Asked by FST about NAB's latest five-year plan to overhaul core banking systems (and referred to at NAB as the Next Gen Platform) Crowley said "the Next Gen Platform program is not limited to the replacement of the core banking system; this is merely the first step.
"As part of NAB Technology, MLC is very much part of the technology transformation including Next Gen. The key strategy behind Next Gen is to leverage the technology scale inherent in the key technology players.
"As you will be aware NAB has chosen Oracle as its key partner for the product administration domain.
"To date we have been closely involved in the selection of Oracle as a partner and have spent a lot of time understanding the Oracle offering and its potential for MLC. MLC (technology and business) will be extending this early work in 2009 by embarking on an exercise to evaluate the opportunities for MLC from this partnership.
"As it happens we are well placed to do this.

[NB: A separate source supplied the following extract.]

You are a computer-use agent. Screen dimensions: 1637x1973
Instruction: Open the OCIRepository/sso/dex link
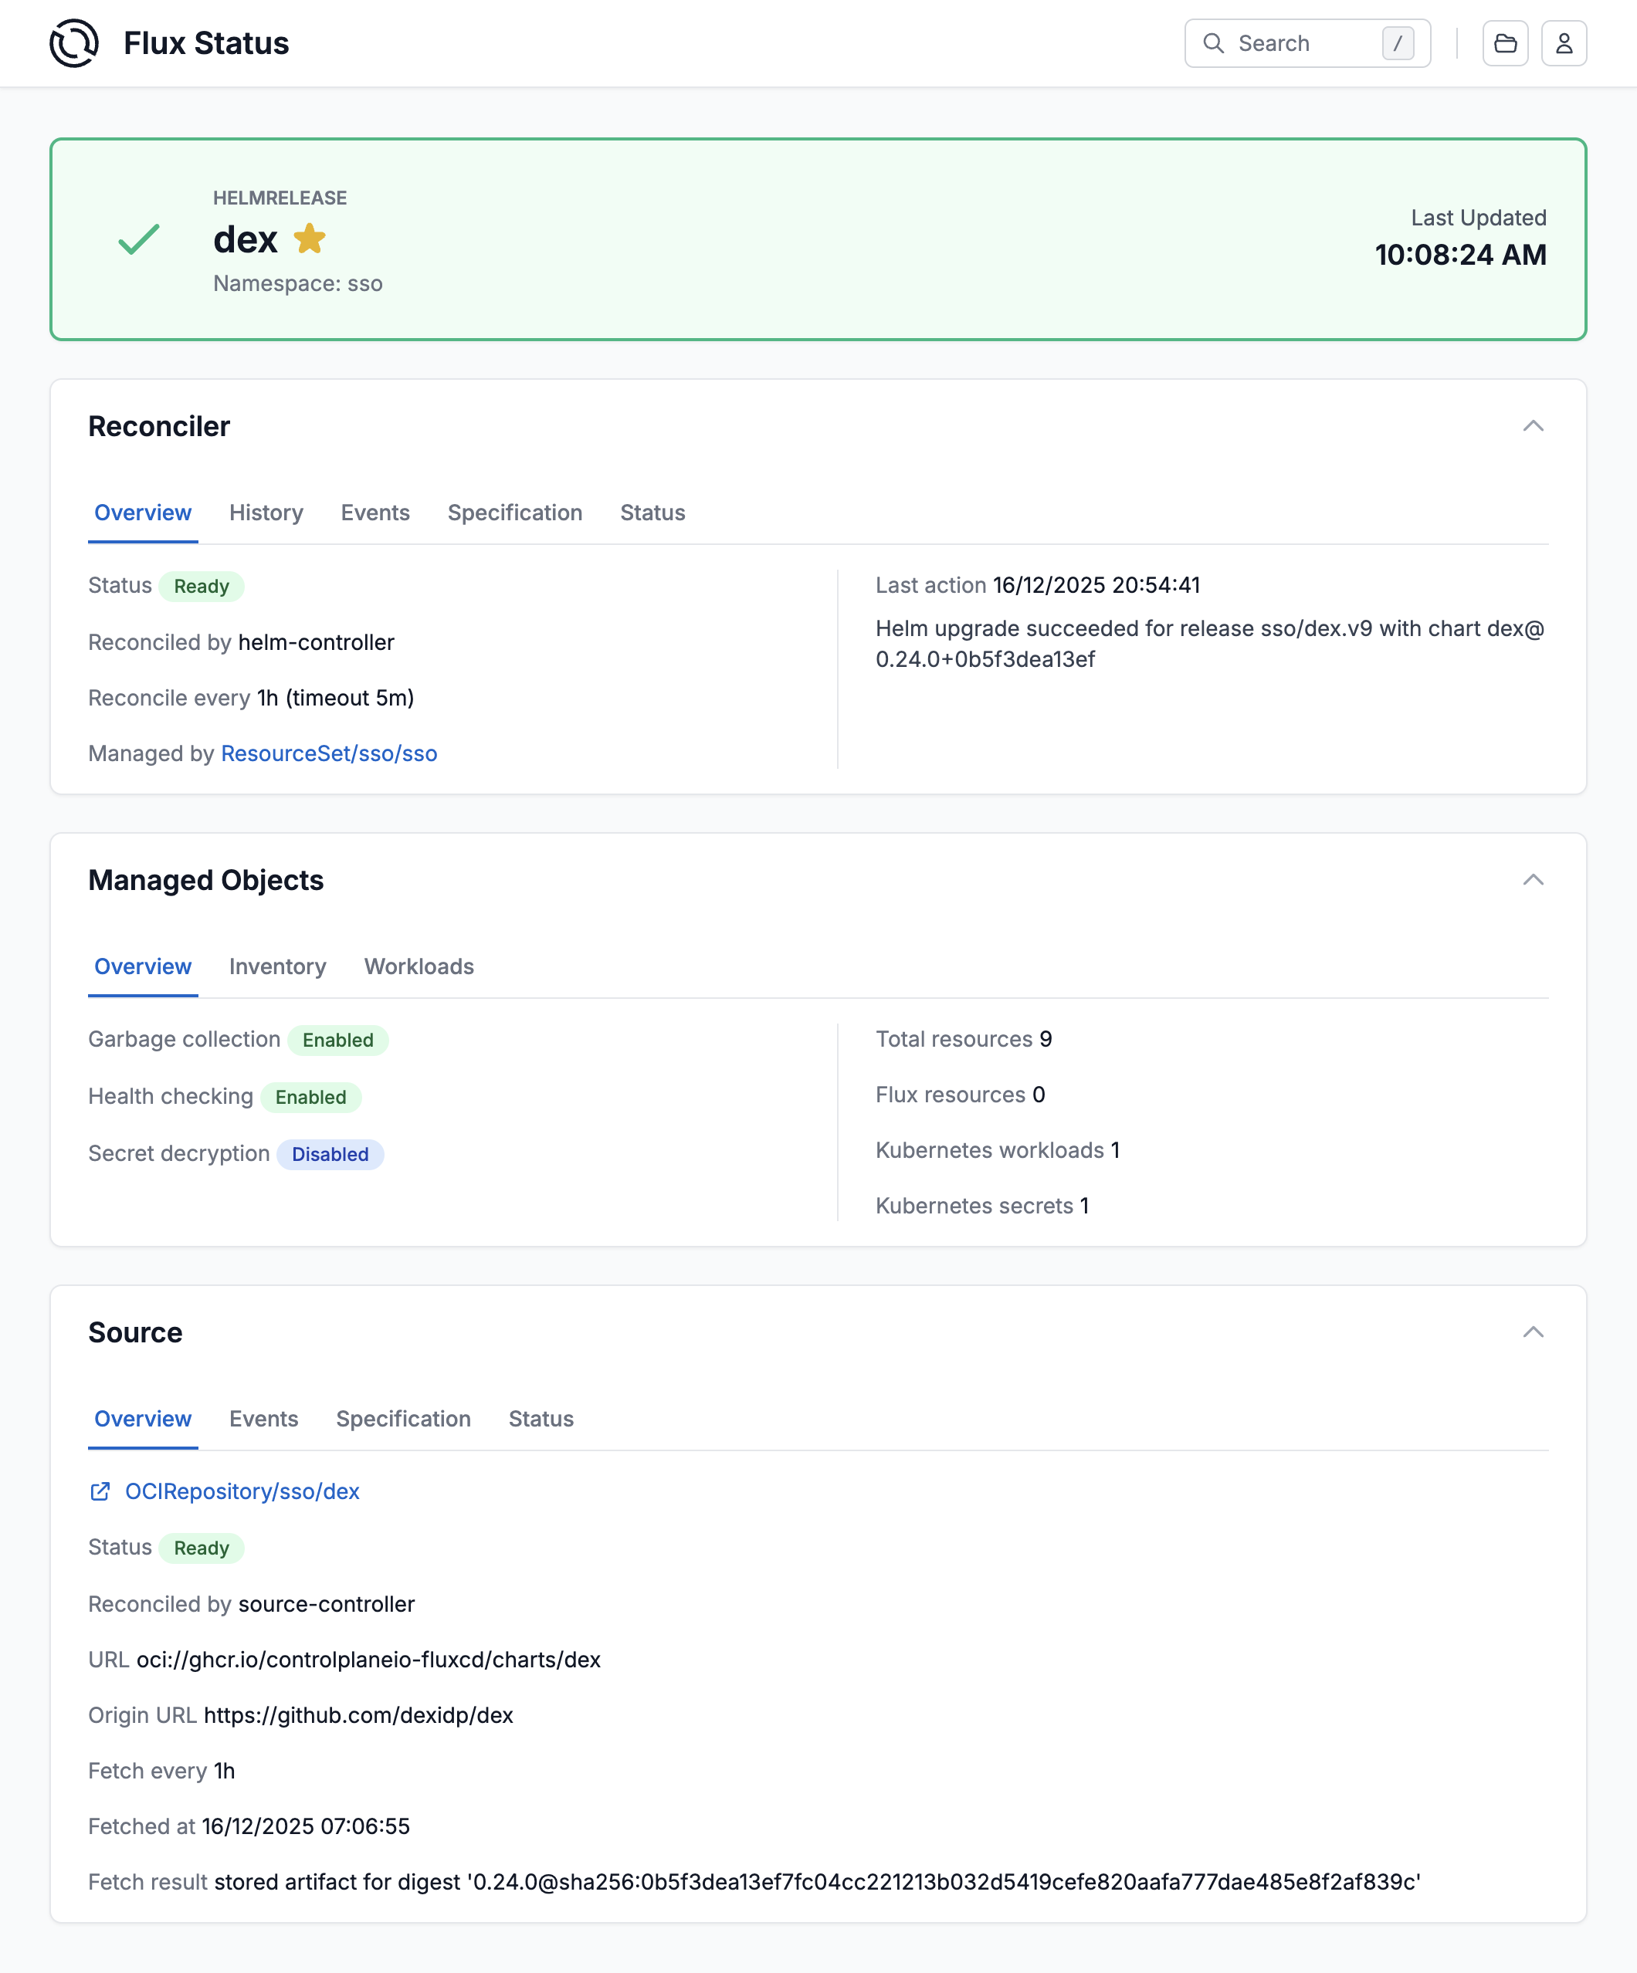click(242, 1491)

Our target architecture, based on SOA, is well advanced with around 50 to 70 per cent of our systems aligned to Oracle, either databases or application systems."
NAB selected Oracle as the basis of the overhaul of its IT in the middle of 2008 and indicated back in August that it would continue to work on mapping out the updated IT strategy through until early this year.
The Oracle platform may be used at first to support the micro bank brands NAB has in mind, though the first of these - Ubank, introduced in October last year - operates on legacy systems.